Wayne Langley, owner of the Rendezvous Restaurant on the East Gate Road at Limestone, said he wasn’t expecting much increased business even though his restaurant is located on the road into the concert venue.
“After they have driven 1,500 miles to get here, they won’t stop at a restaurant a quarter of a mile from the site,” he said Wednesday afternoon. “Once they are inside, they stay there because everything they need is there.
“They drive right by me wanting to get there, knowing they are so close,” he said. “It was like that the first two times they had the concert here.”
Langley said they get some business from the workers at the site, but even then, there seems to be some kind of cafeteria there furnishing workers with meals.
At the other end of The County, where concert-bound travelers exit Interstate 95 to head north on U.S. Route 1, Phish fans are the greatest thing.
Debbie Heath, bookkeeper at Irving’s Travelers Big Stop at Houlton, loves the concert-goers.
“Yes, we are expecting big business,” she said Wednesday afternoon. “They’ve already started coming in.
“We’ve put on extra people, and ordered more food and all kinds of stuff,” she said.
“They are an awful lot of pretty decent people,” said Wendy Folsom, a cashier at the same business. “I’ve worked here during the first two concerts, and they are about the nicest bunch of people I have ever worked with.
“We really get hit hard,” she said. “We’ve already started getting them, and I figure they will come in real hard Thursday afternoon.”

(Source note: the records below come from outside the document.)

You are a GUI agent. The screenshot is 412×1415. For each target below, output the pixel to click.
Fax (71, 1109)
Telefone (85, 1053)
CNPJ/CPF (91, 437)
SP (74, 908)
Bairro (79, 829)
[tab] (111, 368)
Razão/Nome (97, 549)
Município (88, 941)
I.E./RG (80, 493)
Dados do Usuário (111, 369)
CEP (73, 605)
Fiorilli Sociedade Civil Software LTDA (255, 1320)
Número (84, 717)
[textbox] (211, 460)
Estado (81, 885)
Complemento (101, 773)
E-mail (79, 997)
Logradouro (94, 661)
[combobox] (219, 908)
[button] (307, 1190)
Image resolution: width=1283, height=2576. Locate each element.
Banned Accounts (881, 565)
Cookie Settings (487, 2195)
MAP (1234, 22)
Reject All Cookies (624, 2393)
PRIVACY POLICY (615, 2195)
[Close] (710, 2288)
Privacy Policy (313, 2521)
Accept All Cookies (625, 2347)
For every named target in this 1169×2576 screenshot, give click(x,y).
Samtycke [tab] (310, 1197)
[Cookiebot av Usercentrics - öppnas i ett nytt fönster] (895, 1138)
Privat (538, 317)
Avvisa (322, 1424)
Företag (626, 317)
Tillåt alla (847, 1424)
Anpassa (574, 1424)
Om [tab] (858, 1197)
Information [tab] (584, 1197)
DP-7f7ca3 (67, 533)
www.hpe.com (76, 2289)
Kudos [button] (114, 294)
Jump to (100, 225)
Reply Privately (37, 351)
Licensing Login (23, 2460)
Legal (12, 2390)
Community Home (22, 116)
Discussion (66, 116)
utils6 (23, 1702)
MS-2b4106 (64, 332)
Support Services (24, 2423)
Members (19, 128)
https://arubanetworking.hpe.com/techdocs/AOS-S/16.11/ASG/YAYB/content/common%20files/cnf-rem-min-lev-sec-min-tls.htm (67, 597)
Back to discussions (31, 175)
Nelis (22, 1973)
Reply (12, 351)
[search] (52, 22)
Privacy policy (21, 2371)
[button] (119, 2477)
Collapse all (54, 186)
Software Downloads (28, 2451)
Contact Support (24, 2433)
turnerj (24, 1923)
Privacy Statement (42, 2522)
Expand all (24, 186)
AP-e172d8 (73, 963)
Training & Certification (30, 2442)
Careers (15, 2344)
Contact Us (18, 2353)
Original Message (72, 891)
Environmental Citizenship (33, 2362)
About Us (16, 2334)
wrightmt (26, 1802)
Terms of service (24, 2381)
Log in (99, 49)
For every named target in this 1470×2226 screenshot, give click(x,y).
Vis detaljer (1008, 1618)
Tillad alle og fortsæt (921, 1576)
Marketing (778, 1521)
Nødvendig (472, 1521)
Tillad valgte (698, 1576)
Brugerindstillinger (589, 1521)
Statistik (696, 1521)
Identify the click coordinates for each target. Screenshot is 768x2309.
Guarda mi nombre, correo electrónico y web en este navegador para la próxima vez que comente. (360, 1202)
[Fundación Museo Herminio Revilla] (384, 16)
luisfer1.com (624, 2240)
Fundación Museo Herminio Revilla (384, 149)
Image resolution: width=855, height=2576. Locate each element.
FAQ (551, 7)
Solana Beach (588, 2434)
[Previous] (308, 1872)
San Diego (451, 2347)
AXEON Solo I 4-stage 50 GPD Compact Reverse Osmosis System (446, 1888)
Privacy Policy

She said some of the Phish fans who have gone through said they passed tour buses full of people on their way to the concert. Folsom expects business will be very heavy today and Friday, and again Monday and Tuesday.
Concert-goers buy all kinds of things, from ice cream to soda, sandwiches, luncheon meat, bread, cigarettes and all kinds of water, she said. She heard in 1998 they even bought lawn chairs and other chairs from other local businesses.
“It’s really great for business,” Folsom said.